Der notorische Fliegenträger hat allerdings in der FDP schon einiges hinter sich. Mal war er stellvertretender FDP-Landesvorsitzender Bayern, mal Beisitzer im bayerischen Landesvorstand, dann kandidierte er 1994 als Spitzenkandidat der Jungen Liberalen Bayerns für den Bundestag im Wahlkreis Bamberg. Er wollte unbedingt nach oben in der FDP. Also kandidierte er 2001 auch für das Berliner Abgeordnetenhaus im Wahlkreis Charlottenburg Nord. Erfolglos. Sein bemerkenswertester politischer Programmpunkt: Man solle, so bittet er, sein "leidenschaftliches Eintreten für die Fliege als Bestandteil der Herrenoberbekleidung" beachten.

Der 41-Jährige diente der FDP-Zentrale vor seinem Wechsel ins Büro des Vorsitzenden und seiner geheimen Informationstätigkeit für den Berliner US-Botschafter Murphy als Leiter der Abteilung "Strategie und Kampagne." Damit rückt sein Urteil über Westerwelle im nachhinein immerhin in den Rang einer qualifizierten Aussage.

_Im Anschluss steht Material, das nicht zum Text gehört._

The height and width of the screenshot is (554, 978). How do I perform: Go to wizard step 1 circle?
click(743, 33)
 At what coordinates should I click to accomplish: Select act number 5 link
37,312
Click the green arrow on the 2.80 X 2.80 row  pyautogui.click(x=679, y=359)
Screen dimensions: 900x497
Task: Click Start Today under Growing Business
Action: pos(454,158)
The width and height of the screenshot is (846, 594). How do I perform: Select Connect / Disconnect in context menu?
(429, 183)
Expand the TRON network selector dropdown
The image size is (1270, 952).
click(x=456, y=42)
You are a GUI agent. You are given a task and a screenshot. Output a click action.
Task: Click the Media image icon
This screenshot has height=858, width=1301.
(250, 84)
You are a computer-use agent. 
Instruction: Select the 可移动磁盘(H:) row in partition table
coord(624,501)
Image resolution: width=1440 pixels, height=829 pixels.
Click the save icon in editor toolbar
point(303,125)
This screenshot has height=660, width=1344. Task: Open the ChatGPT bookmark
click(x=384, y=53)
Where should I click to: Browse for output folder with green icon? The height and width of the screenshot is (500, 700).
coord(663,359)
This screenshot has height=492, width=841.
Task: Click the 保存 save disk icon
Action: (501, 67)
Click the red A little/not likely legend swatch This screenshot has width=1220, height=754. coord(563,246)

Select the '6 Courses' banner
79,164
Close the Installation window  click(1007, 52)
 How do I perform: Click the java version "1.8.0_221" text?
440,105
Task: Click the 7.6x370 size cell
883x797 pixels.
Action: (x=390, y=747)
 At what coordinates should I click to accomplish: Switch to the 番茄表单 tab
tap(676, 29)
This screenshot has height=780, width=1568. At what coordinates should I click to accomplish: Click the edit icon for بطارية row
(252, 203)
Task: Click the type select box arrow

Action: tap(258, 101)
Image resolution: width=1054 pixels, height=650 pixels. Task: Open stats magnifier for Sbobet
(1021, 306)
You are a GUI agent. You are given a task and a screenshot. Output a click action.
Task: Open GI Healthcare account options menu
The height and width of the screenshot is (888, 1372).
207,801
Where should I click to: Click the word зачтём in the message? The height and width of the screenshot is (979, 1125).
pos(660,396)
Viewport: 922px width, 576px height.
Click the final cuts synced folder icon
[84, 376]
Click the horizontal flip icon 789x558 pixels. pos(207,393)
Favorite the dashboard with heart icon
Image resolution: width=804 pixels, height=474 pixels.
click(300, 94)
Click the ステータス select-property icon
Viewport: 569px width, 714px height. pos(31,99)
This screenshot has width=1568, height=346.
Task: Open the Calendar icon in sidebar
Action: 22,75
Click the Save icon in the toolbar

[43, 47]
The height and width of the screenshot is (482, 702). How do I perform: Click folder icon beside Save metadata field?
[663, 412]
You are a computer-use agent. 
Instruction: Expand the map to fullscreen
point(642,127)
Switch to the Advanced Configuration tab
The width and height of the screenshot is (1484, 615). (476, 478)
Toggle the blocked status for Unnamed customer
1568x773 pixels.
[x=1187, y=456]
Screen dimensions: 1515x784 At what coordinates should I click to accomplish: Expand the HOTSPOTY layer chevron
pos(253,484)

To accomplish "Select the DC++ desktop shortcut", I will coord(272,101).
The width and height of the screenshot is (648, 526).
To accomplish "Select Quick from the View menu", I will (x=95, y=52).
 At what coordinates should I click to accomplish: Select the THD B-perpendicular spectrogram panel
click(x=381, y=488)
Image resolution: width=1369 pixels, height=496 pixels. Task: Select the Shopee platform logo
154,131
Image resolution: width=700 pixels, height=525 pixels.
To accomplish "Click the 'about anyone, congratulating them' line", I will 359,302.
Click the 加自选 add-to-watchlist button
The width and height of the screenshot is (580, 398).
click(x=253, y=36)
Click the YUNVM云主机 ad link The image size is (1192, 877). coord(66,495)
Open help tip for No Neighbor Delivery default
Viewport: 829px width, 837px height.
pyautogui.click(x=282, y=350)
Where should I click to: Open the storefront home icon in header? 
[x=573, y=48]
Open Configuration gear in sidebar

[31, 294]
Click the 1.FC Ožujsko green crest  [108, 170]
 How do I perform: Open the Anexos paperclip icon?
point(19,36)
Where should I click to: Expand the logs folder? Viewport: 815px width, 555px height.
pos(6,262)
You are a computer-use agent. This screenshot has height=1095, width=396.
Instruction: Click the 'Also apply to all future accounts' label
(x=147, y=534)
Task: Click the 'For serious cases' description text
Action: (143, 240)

Allerdings soll ihn die FDP jetzt von seiner bisherigen Aufgabe entbunden haben. "Anderen Aufgaben" in der FDP-Zentrale werde er sich widmen.

Mit der Enttarnung Metzners ist ein anderer führender FDP-Politiker entlastet. Denn auf einem Adventstee-Abend der Liberalen für die Berliner Journalisten hatte der ehemalige CDU-Sprecher Günther Henrich im Gespräch mit stern.de befunden: Der Informant der USA "das war Wirtschaftsminister Rainer Brüderle!" Und weshalb? Henrich scherzhaft: "Das ist doch derzeit der einzige jugendlich wirkende Aufsteiger in der FDP."